Is there one particular work or partnership or collaboration from that program that stands out for you?

The one that stands out that was really significant personally, as well as seemed to have a big impact on other people, is the collaboration between Robert Irwin and James Turrell (and the scientists they were paired with) because already some of these artists were experimenting with light and space and this really allowed them to take that one step further. So they collaborated with scientists who were able to do things like sensory deprivation, removing all of the input in an anechoic chamber or stripping things down to the essence of perception and you see the works later on that Irwin was producing particularly with his light based installations and the same thing with Turrell. These are all about manipulating the perception of the viewer by stripping everything else out. And in my own work as an architect that actually is really something that I value very much, which is how much can we take away in order to elevate the senses on another level? Perhaps that's a visual level but that might also be an audio level. Of course within space making and architecture the visual space is usually the dominant one, and in my own work I often see that it's not about adding it's actually about subtracting. So for me that is where I see the value in that unique research that they were doing that had an impact on their work but I also see how that plays out in mine.

Architect Linda Taalman shares several moments in the history of Southern California that have shaped her development as an artist.
Linda Taalman: The Chris Burden Five Day Locker Piece

The Chris Burden Five Day Locker Piece.

What is it and how did that inform you?

For a long time I've been aware of the work of Chris Burden and looked at all of his work and his particular starting point is really interesting.
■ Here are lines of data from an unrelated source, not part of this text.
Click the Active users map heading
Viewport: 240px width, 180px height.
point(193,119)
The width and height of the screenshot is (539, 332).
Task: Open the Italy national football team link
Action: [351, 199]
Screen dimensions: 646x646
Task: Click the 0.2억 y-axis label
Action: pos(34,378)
Most people know him in Los Angeles for his Urban Light Piece outside of L.A.C.M.A. Before that he's really well known for being the artist who shot himself. Chris Burden's early career is really as a performance artist, and he locked himself in a locker for five days with one locker above him and these are two foot by two foot by three foot lockers with a five gallon bottle of water and the locker below him had an empty five gallon bottle. I'm interested in particularly in the way in which art meets space and how the artist confronts space. In this case, it's really the artist as a subject in a space and really pushing the boundaries of what one's spatial experience and survival might be. So you can survive five days inside this very cramped locker space with only water. For me what's interesting about art is the way in which it engages space and his later pieces are also always about how does the art inhabit the space and what is the space of the artist.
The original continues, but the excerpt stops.